I’ve been in a long-distance relationship for nearly six months now. I’ve been wanting to tell you more about Jennie but I’ve been reluctant because I really like Jennie.
That may seem like a reason to write about her, but I’m paranoid about messing up a good thing. As Mark Twain said, and Jennie recently quoted, it’s better to remain silent and let people think you’re a fool than to open your mouth and remove all doubt.
For instance, if Jennie did something amusing but embarrassing, she might not appreciate me telling the world about it. Let’s say, theoretically, that she heated up a dish of spaghetti and accidentally flipped her fork in it sending hot noodles into the air and onto her face, that would be funny, right? But I could never tell that story because it might embarrass her. Remember, I said “theoretically.”
Plus, Jennie is a schoolteacher, so there is a level of decorum to be upheld. What would her students think if she had splashed hot pasta all over her face? Fortunately, most 5-year-olds can’t read that well, but their parents presumably can. They might laugh and discuss how funny that would be to see the teacher theoretically adorned with noodles in her hair. I can’t let that happen.
And if the tomato sauce was so hot that it actually left a blister on her face, that would be tragic and unbecoming. And less funny but still a little funny.

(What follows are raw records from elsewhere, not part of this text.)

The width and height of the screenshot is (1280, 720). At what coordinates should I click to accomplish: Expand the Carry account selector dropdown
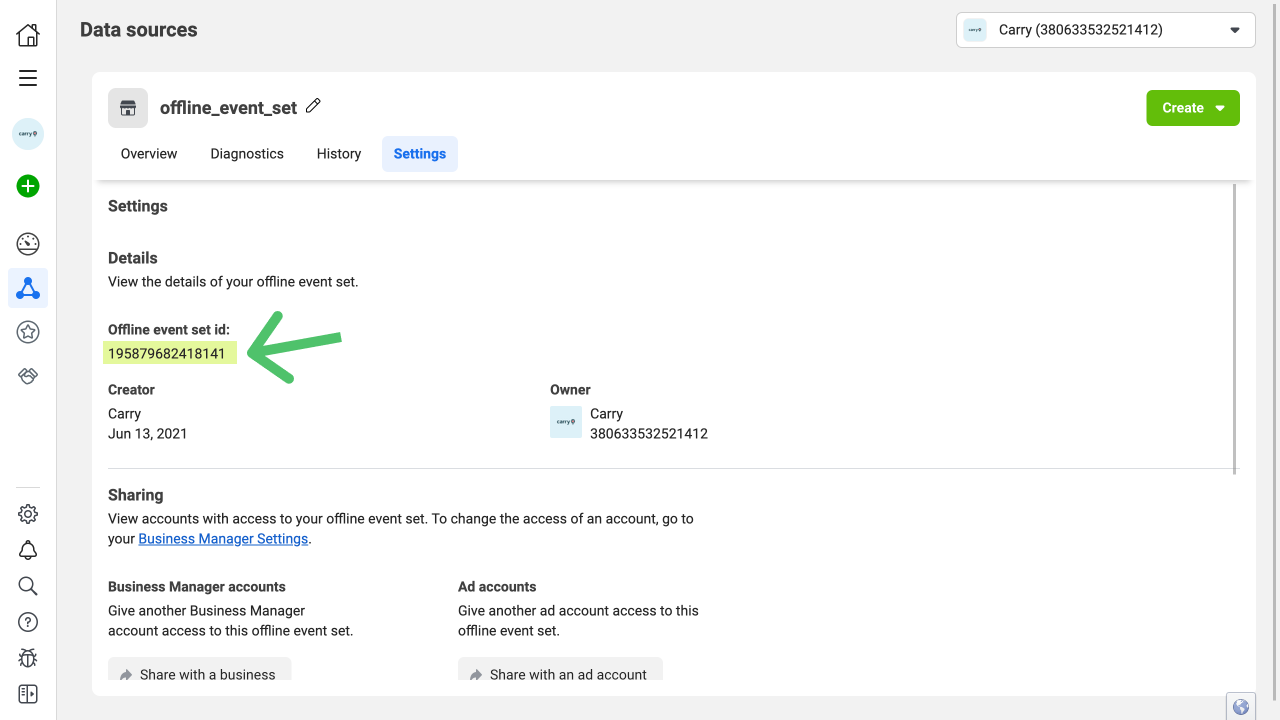tap(1105, 30)
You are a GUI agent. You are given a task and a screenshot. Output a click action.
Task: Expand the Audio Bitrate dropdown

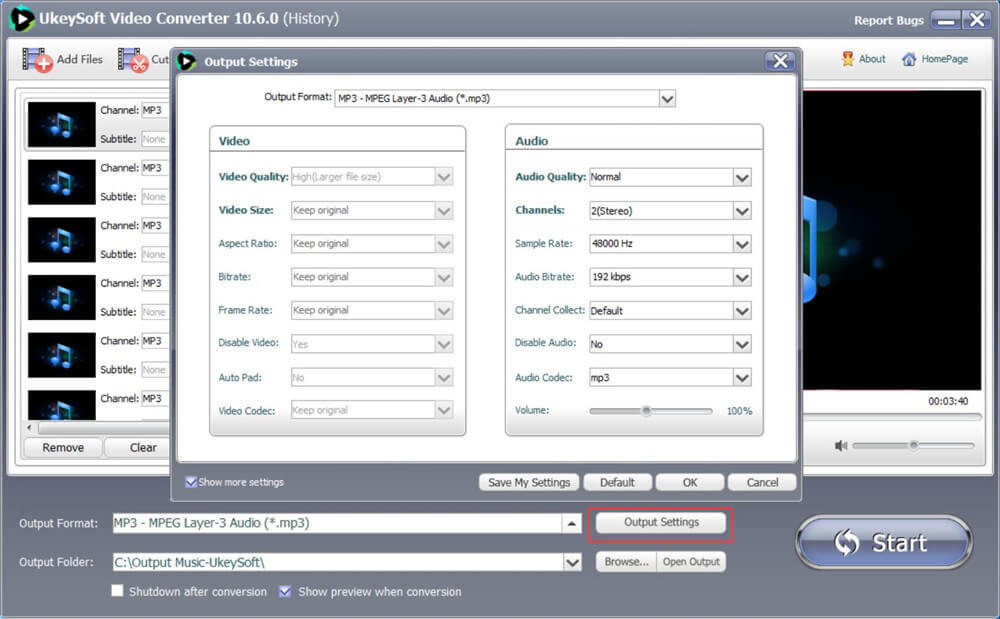741,277
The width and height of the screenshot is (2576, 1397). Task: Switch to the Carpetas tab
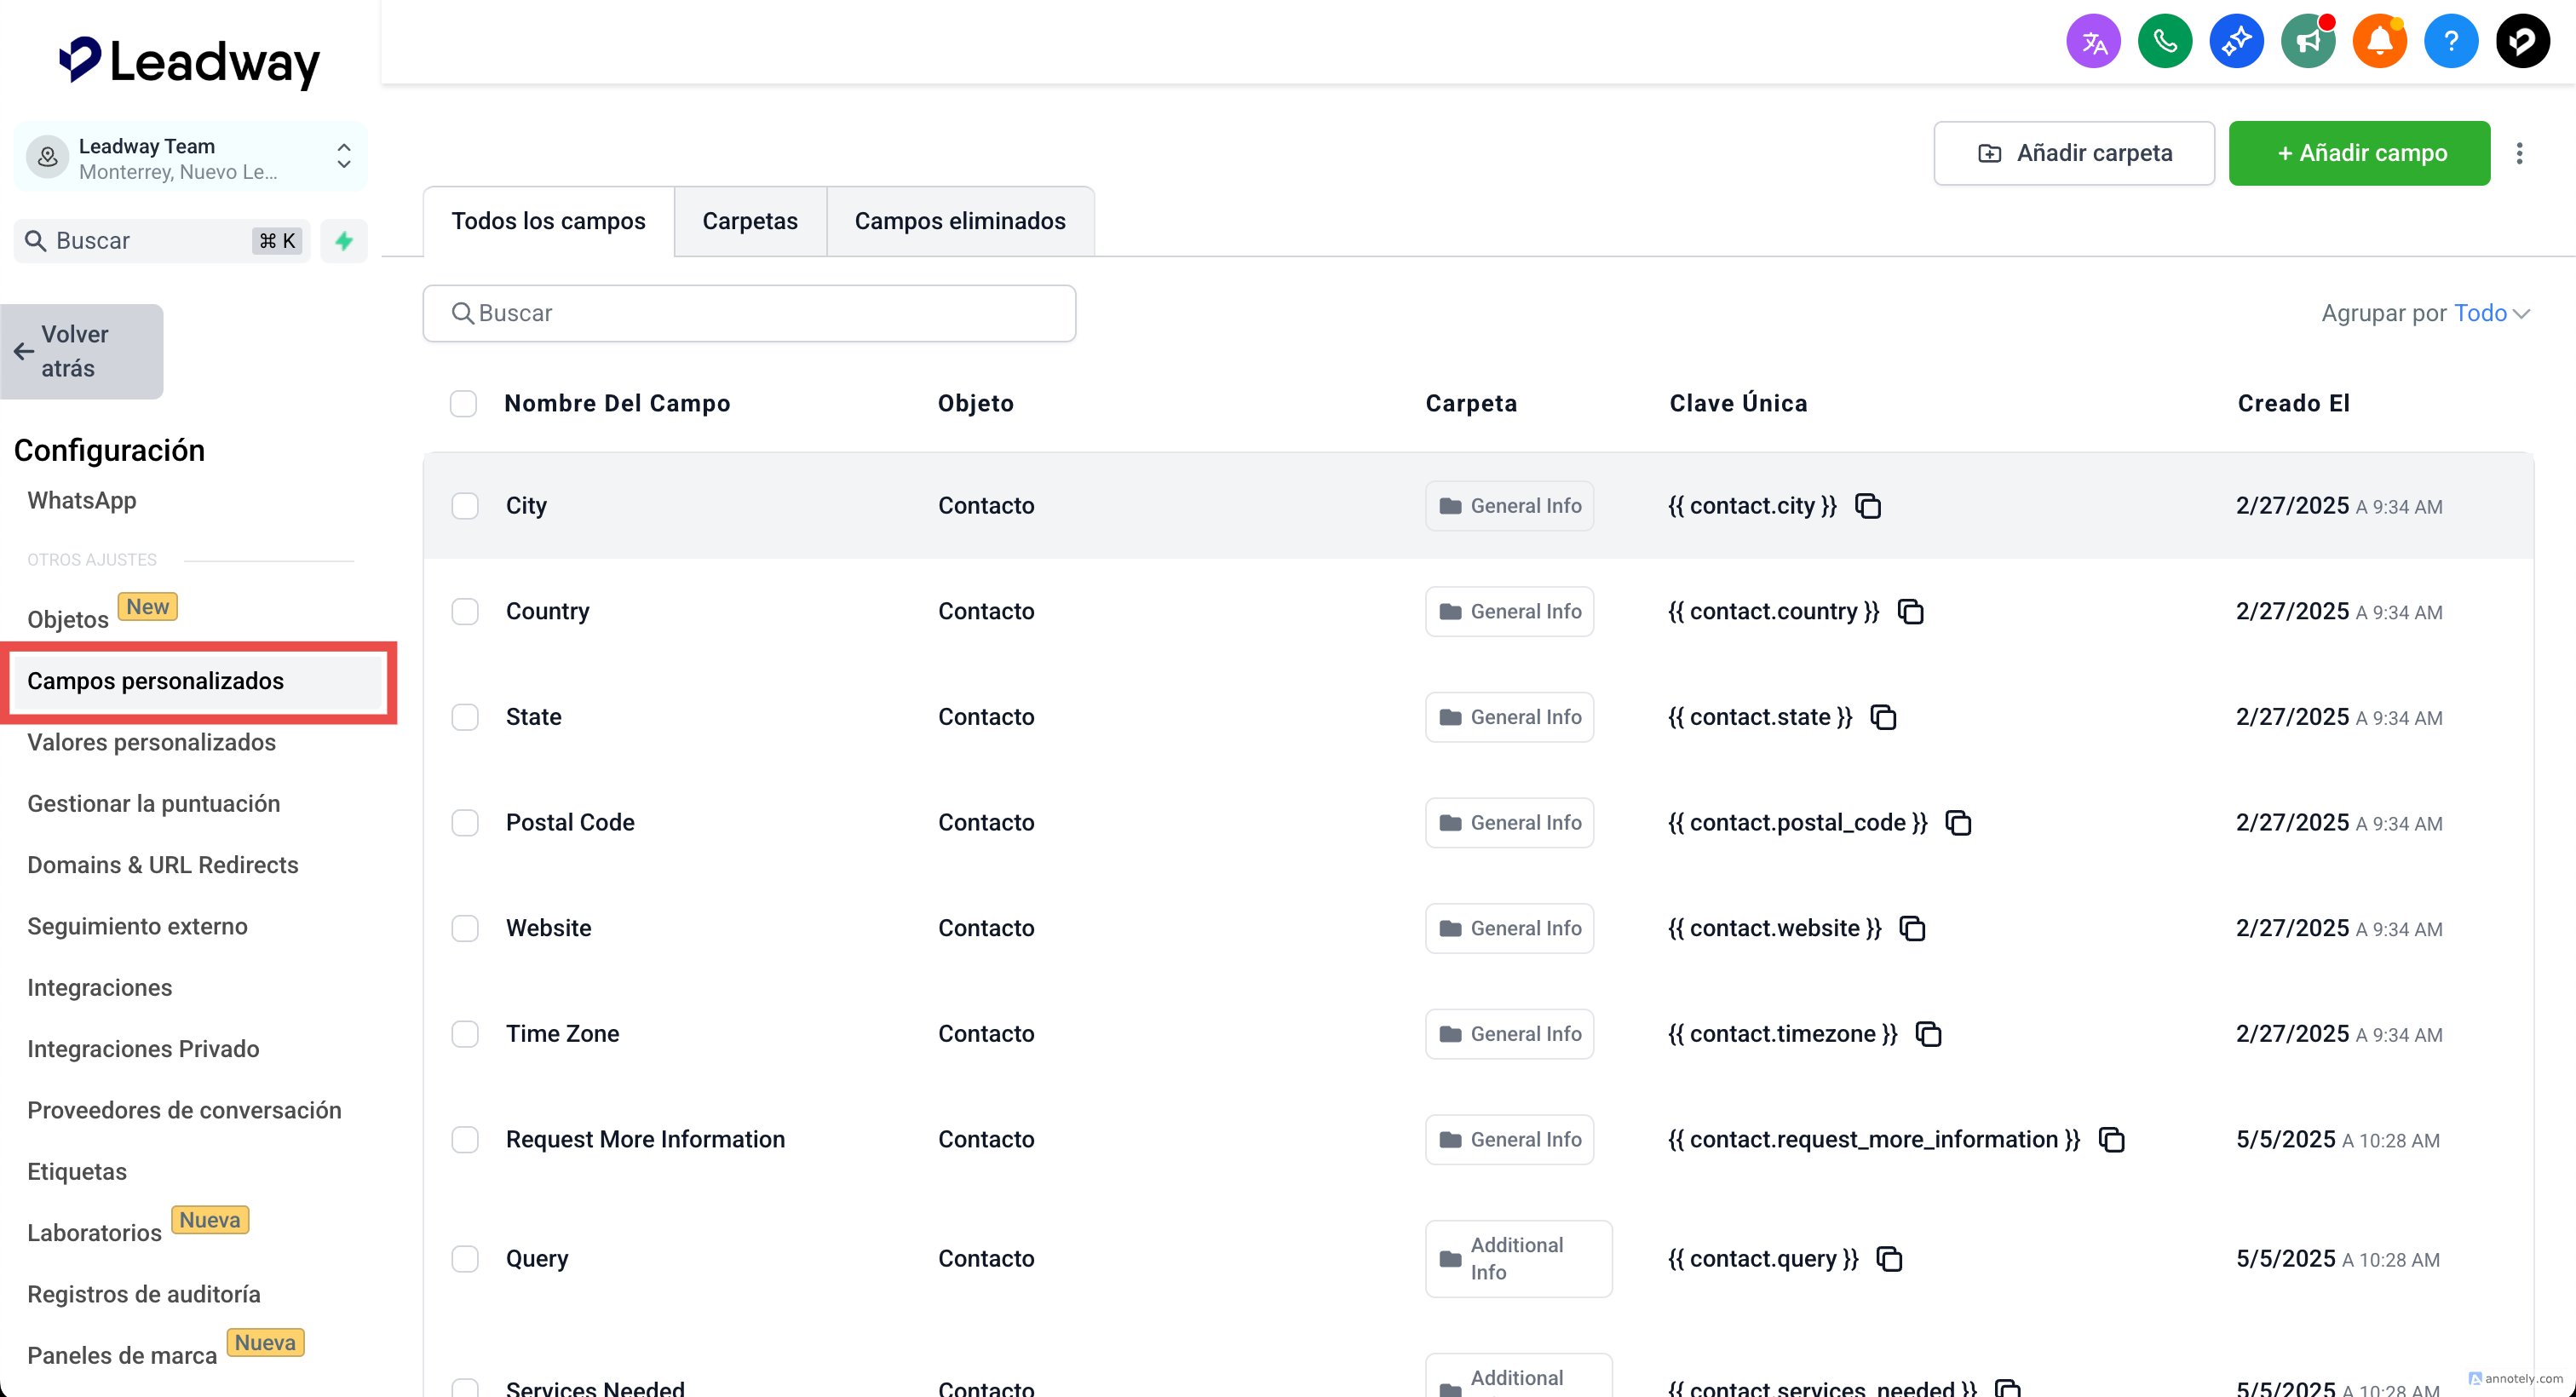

And if there was such a mess on the floor that a janitor had to come in to clean the carpet, I’m pretty sure she would not want everyone to know it. It’s a good thing we’re talking theoretically.
I could never tell that story, could I?
No, I would need to stick to the facts. Like how beautiful she is and thoughtful and smart and helpful. She is all of those things. Even if she had sticky strands of spaghetti stuck to her face, she would still be the most beautiful woman you ever saw.
She is so pretty, she doesn’t need spaghetti noodle decoration to make her more beautiful. Although it would be kind of cute. Theoretically.
One of the things I like about Jennie is her mystique. She is very mysterious. For instance, what is a woman like that doing with a slouch like me? That is the mystery of the century.
I know she could do worse than me. Among the state’s prison population, there are at least two or three guys who are worse than me. But let’s keep all this between you and me. She doesn’t need to know what kind of poor choice she is making. I’m sure she can figure it out on her own when she’s not picking spaghetti noodles out of her hair. Theoretically.